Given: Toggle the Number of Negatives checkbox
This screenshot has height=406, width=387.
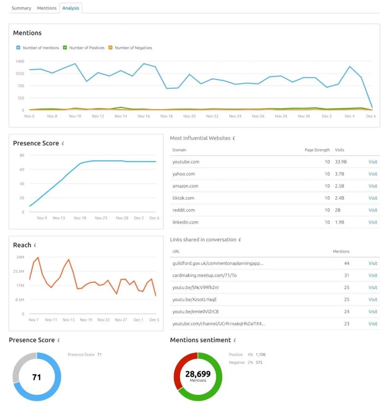Looking at the screenshot, I should pos(111,48).
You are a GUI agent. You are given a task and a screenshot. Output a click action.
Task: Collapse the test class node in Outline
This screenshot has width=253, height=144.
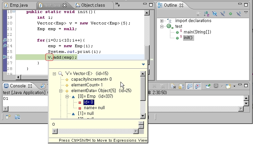pos(162,26)
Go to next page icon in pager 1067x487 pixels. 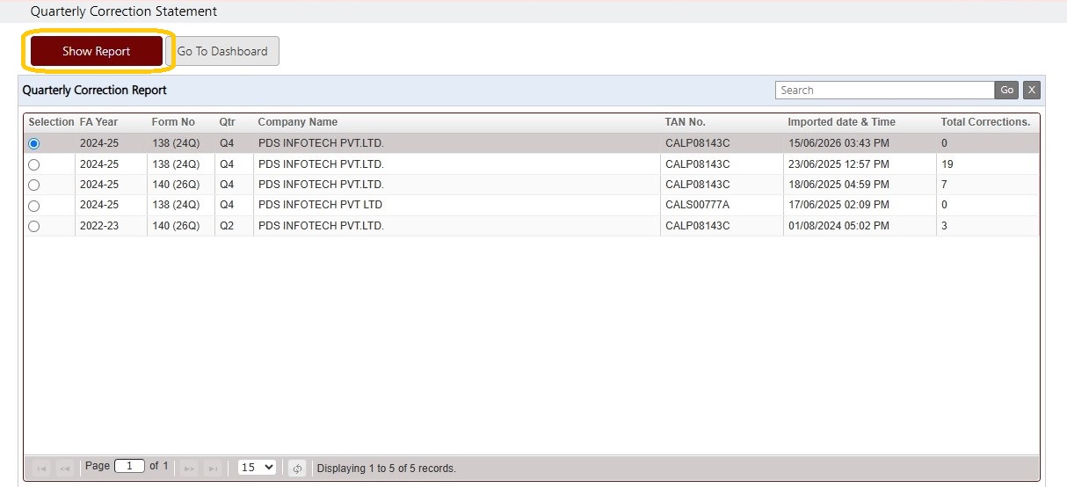pos(188,469)
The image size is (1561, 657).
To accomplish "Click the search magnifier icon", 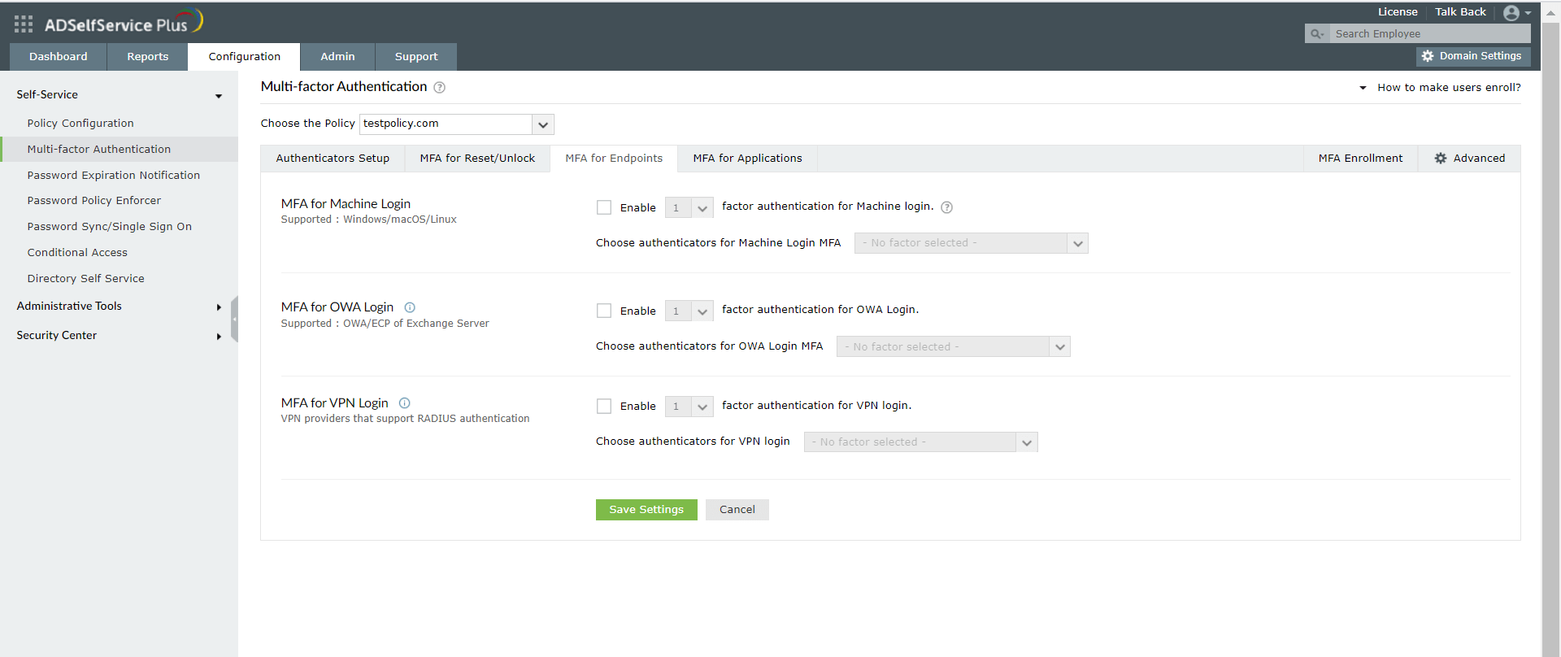I will click(1315, 34).
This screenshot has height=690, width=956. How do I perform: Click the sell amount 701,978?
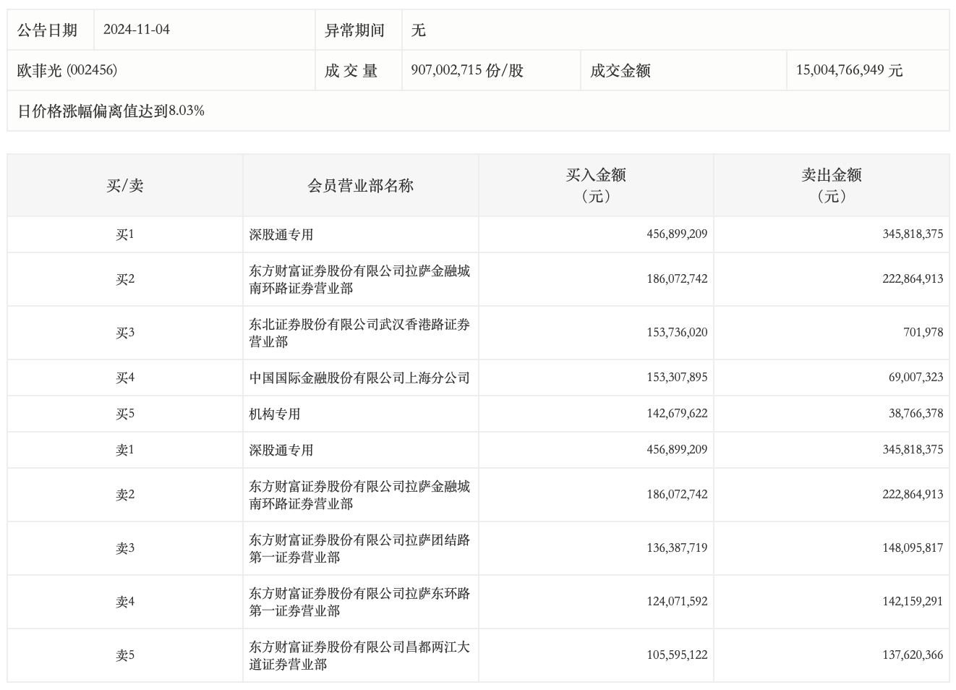tap(923, 333)
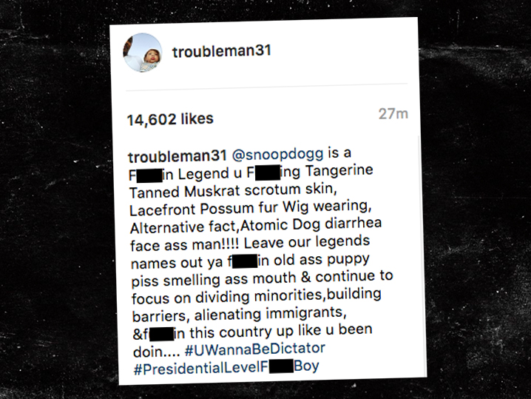Click the word 'Lacefront' in the caption
Screen dimensions: 531x399
pos(163,209)
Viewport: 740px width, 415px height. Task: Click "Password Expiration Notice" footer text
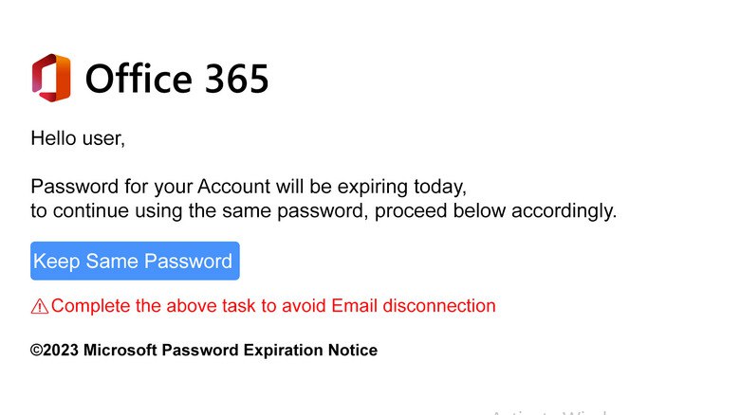pyautogui.click(x=269, y=351)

#### EXERCISE BRIEF
Rewrite the rows from the line containing "Viewport: 740px width, 415px" through the end of the rows, replacing "footer text" with "footer label" and changing nothing else. Omit the pictures from your answer.

#### CORRECT RESULT
Viewport: 740px width, 415px height. Task: Click "Password Expiration Notice" footer label
pyautogui.click(x=269, y=351)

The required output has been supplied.